Last night's game is why I did it for this one. It's a "projected" lineup, never know if they're going have more than those 5, just in case . Of course, it's just to make a joke out of the situation.


----------



## 604flat_line (May 26, 2006)

this is in boston?


----------



## Aylwin (Jan 29, 2007)

Yes.


----------



## Kekai (Jan 12, 2005)

daaaaaamn this is gonna be a good game, cant wait. Glad they put this thing on espn.
I hope amare comes out fired up like he did the last time we played these guys, and I expect Shaq to have a big impact on the game. 
go suns!!


----------



## Dissonance (Jul 21, 2004)

This game's on in like 20 mins.


----------



## Dissonance (Jul 21, 2004)

Celtics up 17-10 about mid way through the first. It's already pretty physical.


----------



## Dissonance (Jul 21, 2004)

Celtics up 33-20 at the end of 1. Bah.


----------



## Arclite (Nov 2, 2002)

Wow, our smalls need to step up in a major. Did anyone even score other than Shaq and Amare in that quarter? That was pathetic.


----------



## Kekai (Jan 12, 2005)

The ç's are owning us in the paint, seems like we came out with no energy tonight


----------



## Kekai (Jan 12, 2005)

Wow our rebounding this game is just terrible..


----------



## gi0rdun (May 31, 2007)

I don't really get some of the pictures for the Suns starters.


----------



## Kekai (Jan 12, 2005)

9 offensive rebounds already for the celtics midway through the second!! rebound the damn ball!!! ****


----------



## Dissonance (Jul 21, 2004)

Amare is unstoppable tonight. 

Celtics up 41-38 with 5:44 left in the half.


----------



## gi0rdun (May 31, 2007)

Amare is playing great.


----------



## Arclite (Nov 2, 2002)

The NBA.. where Eastern Conference officiating happens.


----------



## ChrisWoj (May 17, 2005)

Heel was DEFINITELY on the circle. What is the rule? Inside of the circle or foot ON the circle for taking a charge?


----------



## STUCKEY! (Aug 31, 2005)

What a stupid call.


----------



## Dissonance (Jul 21, 2004)

Nash hit a **** you 3 before, and gets called for the blocking foul. When it was a charge. Hope he hits them with another **** you 3. 

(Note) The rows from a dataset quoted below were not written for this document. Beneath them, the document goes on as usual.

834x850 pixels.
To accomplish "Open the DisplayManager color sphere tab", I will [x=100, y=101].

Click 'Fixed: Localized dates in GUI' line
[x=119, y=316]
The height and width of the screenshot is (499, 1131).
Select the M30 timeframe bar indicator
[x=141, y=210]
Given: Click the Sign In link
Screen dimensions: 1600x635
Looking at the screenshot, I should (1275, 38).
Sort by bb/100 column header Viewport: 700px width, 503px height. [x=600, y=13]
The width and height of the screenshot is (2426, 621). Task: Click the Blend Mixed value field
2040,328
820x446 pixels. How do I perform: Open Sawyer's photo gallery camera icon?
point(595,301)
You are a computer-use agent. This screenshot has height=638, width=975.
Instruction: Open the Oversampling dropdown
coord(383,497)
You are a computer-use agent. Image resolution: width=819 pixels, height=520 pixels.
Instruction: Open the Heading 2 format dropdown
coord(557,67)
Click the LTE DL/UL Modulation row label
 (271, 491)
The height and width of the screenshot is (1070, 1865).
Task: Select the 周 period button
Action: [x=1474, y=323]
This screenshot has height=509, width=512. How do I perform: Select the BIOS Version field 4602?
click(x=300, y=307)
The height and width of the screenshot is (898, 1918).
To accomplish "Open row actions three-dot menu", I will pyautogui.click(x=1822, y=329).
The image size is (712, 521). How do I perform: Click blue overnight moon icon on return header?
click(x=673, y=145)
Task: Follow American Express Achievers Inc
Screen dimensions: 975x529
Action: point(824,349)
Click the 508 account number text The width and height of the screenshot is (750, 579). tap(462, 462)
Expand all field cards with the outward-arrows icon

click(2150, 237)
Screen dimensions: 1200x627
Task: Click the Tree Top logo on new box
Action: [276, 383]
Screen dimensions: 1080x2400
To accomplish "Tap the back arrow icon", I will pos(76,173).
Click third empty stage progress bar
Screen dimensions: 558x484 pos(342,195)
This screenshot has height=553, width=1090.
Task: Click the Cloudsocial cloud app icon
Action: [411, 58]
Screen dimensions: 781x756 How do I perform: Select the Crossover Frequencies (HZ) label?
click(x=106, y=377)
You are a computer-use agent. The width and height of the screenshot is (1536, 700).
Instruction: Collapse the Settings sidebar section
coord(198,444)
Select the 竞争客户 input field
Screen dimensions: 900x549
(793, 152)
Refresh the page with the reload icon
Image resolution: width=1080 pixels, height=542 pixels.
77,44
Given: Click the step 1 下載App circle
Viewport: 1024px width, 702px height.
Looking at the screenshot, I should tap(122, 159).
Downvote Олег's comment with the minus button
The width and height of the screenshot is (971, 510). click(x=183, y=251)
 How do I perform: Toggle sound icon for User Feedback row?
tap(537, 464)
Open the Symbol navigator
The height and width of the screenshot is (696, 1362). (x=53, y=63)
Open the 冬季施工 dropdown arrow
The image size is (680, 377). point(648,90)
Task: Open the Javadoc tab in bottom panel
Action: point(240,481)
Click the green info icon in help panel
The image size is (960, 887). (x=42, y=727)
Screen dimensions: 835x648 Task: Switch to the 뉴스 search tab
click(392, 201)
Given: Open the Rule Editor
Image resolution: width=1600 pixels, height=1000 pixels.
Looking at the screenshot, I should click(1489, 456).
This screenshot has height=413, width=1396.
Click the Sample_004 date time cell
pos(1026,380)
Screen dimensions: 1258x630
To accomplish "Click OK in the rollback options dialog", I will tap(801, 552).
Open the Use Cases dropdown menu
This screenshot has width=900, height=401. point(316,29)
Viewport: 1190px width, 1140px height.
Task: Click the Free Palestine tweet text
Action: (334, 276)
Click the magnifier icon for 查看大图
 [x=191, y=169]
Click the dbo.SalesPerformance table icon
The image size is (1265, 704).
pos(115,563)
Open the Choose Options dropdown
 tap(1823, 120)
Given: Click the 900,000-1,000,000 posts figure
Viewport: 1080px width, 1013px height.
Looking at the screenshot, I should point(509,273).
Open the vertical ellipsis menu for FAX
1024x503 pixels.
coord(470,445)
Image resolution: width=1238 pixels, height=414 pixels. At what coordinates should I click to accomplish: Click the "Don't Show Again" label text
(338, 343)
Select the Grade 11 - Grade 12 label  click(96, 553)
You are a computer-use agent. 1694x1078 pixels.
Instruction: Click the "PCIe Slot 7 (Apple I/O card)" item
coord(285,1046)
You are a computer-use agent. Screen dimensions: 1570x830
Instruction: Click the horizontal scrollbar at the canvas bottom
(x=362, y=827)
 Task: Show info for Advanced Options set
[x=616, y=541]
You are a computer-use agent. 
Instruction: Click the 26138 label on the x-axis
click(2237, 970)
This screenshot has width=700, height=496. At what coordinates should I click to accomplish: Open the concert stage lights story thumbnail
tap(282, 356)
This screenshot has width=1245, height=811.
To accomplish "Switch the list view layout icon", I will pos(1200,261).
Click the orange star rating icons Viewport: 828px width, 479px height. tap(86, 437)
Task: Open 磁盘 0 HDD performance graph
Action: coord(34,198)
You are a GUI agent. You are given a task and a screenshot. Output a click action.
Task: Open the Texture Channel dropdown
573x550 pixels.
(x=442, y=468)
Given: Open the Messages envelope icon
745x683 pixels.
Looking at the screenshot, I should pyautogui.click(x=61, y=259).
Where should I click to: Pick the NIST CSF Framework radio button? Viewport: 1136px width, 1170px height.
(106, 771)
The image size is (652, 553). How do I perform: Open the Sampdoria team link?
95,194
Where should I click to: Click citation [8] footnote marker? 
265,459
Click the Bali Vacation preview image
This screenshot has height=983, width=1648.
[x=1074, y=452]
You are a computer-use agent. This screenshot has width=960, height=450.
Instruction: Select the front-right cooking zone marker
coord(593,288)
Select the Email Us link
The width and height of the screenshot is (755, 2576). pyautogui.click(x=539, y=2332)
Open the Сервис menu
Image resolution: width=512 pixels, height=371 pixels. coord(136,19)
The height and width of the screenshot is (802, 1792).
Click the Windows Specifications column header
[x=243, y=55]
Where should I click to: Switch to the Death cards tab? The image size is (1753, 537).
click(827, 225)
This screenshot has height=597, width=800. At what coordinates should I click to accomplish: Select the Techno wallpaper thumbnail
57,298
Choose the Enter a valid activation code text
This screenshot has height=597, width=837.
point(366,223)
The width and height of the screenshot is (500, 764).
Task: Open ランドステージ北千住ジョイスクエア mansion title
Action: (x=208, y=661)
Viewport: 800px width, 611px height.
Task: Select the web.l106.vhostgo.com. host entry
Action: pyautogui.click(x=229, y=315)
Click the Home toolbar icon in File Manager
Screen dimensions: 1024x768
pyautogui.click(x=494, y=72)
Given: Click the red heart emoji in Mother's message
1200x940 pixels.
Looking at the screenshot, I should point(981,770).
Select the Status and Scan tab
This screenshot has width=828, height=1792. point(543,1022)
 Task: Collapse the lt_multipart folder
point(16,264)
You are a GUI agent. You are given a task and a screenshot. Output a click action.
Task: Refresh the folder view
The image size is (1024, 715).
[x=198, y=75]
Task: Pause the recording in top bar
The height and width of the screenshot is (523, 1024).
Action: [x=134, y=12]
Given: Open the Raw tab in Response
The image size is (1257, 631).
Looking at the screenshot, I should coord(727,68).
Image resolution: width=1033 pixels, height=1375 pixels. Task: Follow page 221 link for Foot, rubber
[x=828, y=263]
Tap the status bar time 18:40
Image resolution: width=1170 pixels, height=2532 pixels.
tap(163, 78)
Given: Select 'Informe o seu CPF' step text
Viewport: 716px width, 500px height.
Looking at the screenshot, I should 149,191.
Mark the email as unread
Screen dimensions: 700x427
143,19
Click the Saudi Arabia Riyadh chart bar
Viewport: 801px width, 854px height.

Kekai, keep hating on Giricek(I saw your comments in that "players you dislike on your own team" thread). He plays better and better it seems lol.


----------



## Kekai (Jan 12, 2005)

Yeah amare is killin it tonight, the whole espn crew loves him. 
Nash gets called for a block when it was an obvious charge, and gets a T, so 3 free throws up coming for the celtics


----------



## Kekai (Jan 12, 2005)

Dissonance19 said:


> Nash hit a **** you 3 before, and gets called for the blocking foul. When it was a charge. Hope he hits them with another **** you 3.
> 
> 
> Kekai, keep hating on Giricek(I saw your comments in that "players you dislike on your own team" thread). He plays better and better it seems lol.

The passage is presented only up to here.